A luta diária das famílias
A logística Carla Franco de Almeida sabe bem o que isso significa. Ela precisou deixar o trabalho para cuidar da filha Maya, diagnosticada com Alagille com apenas um mês de vida. “Ela se coçava tanto que se feria. Era muito difícil vê-la daquele jeito”, conta Carla.
E essa não foi a primeira vez que a síndrome cruzou seu caminho. Seu primeiro filho, Ravi, também nasceu com a condição. “Nunca imaginei que eu mesma tinha a síndrome, já que nunca tive sintomas graves. Foi com o diagnóstico dele que percebi os sinais em mim”, relembra.
Infelizmente, Ravi faleceu com menos de três meses de vida, mas sua história serviu como alerta precoce no caso de Maya, permitindo que o diagnóstico viesse mais rápido e o tratamento fosse iniciado o quanto antes.
Diagnóstico que muda o jogo
Um dos maiores desafios da doença é o diagnóstico, que muitas vezes leva tempo por ser confundida com outros problemas hepáticos. Mas, com atenção aos detalhes, como pele amarelada persistente, fezes claras e, claro, a coceira descontrolada, é possível levantar suspeitas logo cedo.
Foi o que aconteceu com Vicente, filho de Camila Morales, de apenas um mês quando os primeiros sinais apareceram. “Ele tentava se coçar o tempo todo e estava ficando muito amarelo. Tive a sorte de encontrar uma médica que conhecia a síndrome e pediu os exames certos logo de cara”, relata.
A esperança chamada Maralixibate
Camila e Vicente participaram de um estudo clínico com o Maralixibate, um medicamento voltado para o tratamento do prurido (coceira) causado pela colestase, comum na Síndrome de Alagille. E o resultado foi um salto na qualidade de vida. “Hoje o Vicente está ótimo! Engordou, está do tamanho que deveria estar para a idade e, o melhor, sem se machucar de tanto coçar. É outro menino!”, comemora a mãe, que agora compartilha sua experiência nas redes sociais para apoiar outras famílias.

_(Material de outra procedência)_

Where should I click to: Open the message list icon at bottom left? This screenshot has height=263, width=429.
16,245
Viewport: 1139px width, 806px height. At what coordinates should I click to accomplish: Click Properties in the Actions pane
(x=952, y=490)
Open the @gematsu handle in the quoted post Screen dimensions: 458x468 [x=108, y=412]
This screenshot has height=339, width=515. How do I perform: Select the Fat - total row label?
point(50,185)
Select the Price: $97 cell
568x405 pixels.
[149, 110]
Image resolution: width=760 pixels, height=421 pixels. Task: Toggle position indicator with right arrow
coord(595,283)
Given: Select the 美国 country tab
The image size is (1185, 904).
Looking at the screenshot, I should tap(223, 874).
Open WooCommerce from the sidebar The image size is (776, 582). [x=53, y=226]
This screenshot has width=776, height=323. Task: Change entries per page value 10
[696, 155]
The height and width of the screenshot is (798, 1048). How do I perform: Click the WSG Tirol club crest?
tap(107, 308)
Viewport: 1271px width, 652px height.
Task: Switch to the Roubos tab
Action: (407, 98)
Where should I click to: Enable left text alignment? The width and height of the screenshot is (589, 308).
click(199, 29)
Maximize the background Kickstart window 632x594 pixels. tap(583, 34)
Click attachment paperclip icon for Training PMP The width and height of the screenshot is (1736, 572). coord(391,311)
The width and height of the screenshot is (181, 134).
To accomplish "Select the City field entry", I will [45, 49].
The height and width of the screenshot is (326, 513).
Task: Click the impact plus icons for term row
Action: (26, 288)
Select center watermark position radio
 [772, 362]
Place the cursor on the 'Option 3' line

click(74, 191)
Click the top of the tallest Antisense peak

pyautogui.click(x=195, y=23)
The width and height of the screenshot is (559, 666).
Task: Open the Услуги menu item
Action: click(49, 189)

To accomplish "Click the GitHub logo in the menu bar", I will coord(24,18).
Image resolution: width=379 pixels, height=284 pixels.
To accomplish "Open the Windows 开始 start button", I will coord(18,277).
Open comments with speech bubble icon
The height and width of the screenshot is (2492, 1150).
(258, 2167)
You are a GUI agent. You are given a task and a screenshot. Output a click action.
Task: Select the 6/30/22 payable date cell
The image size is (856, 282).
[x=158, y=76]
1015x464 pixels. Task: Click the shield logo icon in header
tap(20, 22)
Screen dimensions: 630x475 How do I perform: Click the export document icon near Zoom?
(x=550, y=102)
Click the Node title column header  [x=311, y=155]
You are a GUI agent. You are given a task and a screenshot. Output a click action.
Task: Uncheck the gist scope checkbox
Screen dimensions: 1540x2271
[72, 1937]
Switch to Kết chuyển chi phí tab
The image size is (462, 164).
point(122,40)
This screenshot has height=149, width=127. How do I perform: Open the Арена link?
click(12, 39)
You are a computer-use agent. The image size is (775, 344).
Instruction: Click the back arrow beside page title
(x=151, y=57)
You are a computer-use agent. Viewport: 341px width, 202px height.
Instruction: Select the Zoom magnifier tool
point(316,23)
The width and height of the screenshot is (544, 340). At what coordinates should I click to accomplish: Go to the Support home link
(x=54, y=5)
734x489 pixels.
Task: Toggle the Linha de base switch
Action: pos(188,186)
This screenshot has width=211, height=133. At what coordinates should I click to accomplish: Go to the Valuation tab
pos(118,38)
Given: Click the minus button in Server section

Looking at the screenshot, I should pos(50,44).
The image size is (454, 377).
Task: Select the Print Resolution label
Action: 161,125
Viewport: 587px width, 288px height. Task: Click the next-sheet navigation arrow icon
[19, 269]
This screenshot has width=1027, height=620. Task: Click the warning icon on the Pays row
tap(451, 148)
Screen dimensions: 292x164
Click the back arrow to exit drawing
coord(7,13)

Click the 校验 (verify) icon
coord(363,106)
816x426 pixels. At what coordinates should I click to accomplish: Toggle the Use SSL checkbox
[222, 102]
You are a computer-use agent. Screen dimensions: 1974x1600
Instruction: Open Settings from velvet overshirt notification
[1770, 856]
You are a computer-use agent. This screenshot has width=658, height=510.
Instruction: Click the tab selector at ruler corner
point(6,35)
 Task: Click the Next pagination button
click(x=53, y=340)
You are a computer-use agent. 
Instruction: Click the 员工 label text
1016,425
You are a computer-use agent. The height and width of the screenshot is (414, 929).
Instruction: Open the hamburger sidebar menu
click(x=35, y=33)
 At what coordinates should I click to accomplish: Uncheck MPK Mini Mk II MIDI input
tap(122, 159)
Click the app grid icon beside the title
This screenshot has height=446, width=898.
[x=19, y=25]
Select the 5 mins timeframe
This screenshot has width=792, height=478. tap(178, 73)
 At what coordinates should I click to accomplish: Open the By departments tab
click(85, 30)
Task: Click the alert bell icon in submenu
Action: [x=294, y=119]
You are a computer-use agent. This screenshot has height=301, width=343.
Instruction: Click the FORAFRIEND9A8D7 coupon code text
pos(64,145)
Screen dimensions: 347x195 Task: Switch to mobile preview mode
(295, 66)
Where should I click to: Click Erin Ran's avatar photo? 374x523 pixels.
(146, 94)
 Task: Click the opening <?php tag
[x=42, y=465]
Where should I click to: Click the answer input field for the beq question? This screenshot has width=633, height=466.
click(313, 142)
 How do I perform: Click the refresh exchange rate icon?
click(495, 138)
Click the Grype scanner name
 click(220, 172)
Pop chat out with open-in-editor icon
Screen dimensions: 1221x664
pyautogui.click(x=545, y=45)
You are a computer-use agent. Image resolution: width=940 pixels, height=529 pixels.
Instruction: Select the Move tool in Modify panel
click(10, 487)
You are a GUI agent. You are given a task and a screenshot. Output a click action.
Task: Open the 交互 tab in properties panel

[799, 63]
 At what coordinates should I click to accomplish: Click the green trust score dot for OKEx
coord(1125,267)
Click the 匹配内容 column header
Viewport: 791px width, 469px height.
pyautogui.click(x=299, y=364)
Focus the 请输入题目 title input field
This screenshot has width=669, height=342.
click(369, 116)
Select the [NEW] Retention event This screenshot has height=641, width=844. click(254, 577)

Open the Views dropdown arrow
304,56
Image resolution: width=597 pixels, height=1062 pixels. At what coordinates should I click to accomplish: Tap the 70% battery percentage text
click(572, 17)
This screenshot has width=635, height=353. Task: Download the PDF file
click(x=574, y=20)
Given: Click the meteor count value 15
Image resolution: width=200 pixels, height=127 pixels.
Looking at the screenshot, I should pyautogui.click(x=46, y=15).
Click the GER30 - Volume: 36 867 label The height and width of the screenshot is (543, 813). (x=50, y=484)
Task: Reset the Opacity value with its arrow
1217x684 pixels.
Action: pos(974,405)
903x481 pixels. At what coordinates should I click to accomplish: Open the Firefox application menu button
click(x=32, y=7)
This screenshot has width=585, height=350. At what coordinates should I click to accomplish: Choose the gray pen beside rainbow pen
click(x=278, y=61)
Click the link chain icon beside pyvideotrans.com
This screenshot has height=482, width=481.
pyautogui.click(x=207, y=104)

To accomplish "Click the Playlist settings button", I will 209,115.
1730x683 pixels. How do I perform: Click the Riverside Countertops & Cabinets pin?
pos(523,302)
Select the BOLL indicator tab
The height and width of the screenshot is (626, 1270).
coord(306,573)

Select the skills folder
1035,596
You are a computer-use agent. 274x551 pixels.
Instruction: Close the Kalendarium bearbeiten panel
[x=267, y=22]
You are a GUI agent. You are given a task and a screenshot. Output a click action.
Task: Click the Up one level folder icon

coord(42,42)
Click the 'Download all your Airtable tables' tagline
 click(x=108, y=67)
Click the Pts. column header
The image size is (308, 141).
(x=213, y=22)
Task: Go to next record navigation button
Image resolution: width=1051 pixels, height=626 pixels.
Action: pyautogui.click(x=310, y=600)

E tem mais: além de aliviar a coceira, os estudos com o Maralixibate mostram que ele pode até reduzir a necessidade de transplantes de fígado no futuro, o que muda completamente o panorama da doença.
Mesmo sendo uma síndrome genética, nem todos os casos são iguais. Tem gente que passa a vida sem saber que tem a doença, enquanto outros enfrentam desafios sérios com o fígado, o coração ou os rins. “O comprometimento dos órgãos varia bastante. É uma condição complexa e muito individual”, explica a Dra. Elisa.
Final feliz é possível
Apesar de rara, com cerca de 1.300 casos no Brasil e apenas 200 acompanhados oficialmente, a Síndrome de Alagille ganhou os holofotes com o avanço no tratamento. Hoje, as famílias podem ter esperança de ver seus filhos crescendo com mais conforto, menos dor — e sem aquela coceira insana que parecia não ter fim.
E se tem uma coisa que essas histórias mostram, é que o diagnóstico precoce e o acesso ao tratamento certo fazem toda a diferença. A ciência avança, e junto com ela, a chance de uma vida melhor para crianças como Maya e Vicente.